Rosaline Greenberg, who later used the professional name Greene, was born in Hempstead, New York, on Long Island. The only  Jewish female student at Bay Shore High School, she was editor of the school newspaper and valedictorian of her class.

She enrolled at New York University and became a member of Alpha Epsilon Phi, but according to an oral history interview she did in 1951, she felt “so naïve, so out of my depth.” At NYU she took a drama course and was mortified when she received a “C” in the class – the lowest grade she earned in college. Years later, she was amused to learn that the instructor prided himself on having been her teacher.

Greene transferred to New York State Collège at Albany. She immersed herself in activities – AEPhi, Girls Athletic Association, Menorah Society, Spanish Club, and Advertising of Dramatics Plays Chairman. “Ro,” as friends called her, made time to become one of the first radio actresses.

“Ro” Greenberg is just under the “Phi”

In February of 1924, someone at WGY, a radio station in Schenectady, had the idea to perform plays over the radio. Students at local colleges could try out for parts. Although just a sophomore, Greene decided to audition for she had nothing to lose. She dressed, she later said, in “borrowed finery, with everyone in the sorority house contributing something to make me look grown-up and ‘actressy’.” She won a part in the Merchant of Venice.

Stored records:

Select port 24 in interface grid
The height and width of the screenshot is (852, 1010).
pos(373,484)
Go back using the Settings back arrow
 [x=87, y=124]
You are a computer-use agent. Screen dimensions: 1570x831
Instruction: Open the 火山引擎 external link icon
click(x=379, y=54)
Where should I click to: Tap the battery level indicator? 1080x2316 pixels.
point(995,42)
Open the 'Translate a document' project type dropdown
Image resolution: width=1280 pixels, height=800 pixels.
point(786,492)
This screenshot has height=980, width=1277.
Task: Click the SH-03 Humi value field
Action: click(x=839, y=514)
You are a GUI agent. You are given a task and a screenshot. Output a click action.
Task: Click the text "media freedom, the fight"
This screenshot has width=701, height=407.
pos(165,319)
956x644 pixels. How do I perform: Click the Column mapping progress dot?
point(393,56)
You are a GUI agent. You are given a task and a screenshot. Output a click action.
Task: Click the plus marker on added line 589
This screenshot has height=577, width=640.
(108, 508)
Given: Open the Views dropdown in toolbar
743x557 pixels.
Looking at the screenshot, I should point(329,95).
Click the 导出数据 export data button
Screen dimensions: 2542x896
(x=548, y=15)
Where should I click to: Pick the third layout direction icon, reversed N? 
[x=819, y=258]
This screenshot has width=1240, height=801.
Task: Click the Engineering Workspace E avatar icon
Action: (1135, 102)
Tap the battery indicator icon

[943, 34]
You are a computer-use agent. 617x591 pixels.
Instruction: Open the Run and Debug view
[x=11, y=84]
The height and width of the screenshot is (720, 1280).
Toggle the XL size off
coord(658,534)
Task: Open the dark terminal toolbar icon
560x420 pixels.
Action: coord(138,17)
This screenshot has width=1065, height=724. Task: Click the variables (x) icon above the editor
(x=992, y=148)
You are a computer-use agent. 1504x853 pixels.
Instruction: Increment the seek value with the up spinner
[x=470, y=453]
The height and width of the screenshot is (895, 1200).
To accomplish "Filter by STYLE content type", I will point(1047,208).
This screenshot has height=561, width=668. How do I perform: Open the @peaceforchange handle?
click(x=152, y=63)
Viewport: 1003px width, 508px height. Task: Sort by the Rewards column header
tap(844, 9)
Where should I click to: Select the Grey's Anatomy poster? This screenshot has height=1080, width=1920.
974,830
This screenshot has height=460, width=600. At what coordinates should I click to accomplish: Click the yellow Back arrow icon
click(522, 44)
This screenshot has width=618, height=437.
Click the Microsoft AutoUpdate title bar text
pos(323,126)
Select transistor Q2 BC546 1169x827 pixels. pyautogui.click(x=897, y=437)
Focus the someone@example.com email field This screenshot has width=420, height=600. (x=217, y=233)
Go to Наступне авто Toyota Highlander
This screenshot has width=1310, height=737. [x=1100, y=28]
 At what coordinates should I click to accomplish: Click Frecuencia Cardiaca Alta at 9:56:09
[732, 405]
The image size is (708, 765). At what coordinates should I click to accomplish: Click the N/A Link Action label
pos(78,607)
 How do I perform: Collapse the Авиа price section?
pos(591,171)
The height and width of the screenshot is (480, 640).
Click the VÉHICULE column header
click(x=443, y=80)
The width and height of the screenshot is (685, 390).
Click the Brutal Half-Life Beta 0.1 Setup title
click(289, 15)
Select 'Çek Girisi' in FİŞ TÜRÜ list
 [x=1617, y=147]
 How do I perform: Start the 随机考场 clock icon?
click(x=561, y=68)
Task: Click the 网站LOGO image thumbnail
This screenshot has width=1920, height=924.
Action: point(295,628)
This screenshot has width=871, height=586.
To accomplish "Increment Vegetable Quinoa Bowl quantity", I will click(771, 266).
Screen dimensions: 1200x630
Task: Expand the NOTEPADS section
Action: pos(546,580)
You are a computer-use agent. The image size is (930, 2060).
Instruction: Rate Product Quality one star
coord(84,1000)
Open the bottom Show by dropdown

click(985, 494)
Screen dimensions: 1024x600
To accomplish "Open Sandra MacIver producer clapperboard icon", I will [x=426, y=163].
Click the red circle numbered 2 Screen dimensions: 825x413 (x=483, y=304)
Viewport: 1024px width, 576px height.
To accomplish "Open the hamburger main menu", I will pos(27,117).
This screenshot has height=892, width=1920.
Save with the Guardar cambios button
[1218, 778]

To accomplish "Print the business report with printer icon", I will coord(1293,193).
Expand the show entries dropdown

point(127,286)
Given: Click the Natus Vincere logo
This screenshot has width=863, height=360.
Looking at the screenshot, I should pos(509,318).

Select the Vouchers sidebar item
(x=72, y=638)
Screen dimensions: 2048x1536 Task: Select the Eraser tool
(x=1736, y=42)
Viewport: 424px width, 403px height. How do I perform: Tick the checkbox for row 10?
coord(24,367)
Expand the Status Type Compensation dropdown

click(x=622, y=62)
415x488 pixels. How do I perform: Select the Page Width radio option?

(TASK LIST):
**A.** Quote the part of the Rosaline Greene passage that opens with the words "Greene transferred to" and closes with "first radio actresses.".
**B.** Answer these questions from the Rosaline Greene passage:
(i) Where was she born?
(ii) What grade did she receive in the drama course at New York University?
(iii) In what play did she win a part?
The records are not used here.

(ANSWERS BELOW):
**A.**
Greene transferred to New York State Collège at Albany. She immersed herself in activities – AEPhi, Girls Athletic Association, Menorah Society, Spanish Club, and Advertising of Dramatics Plays Chairman. “Ro,” as friends called her, made time to become one of the first radio actresses.

**B.**
(i) Hempstead, New York, on Long Island.
(ii) A "C."
(iii) The Merchant of Venice.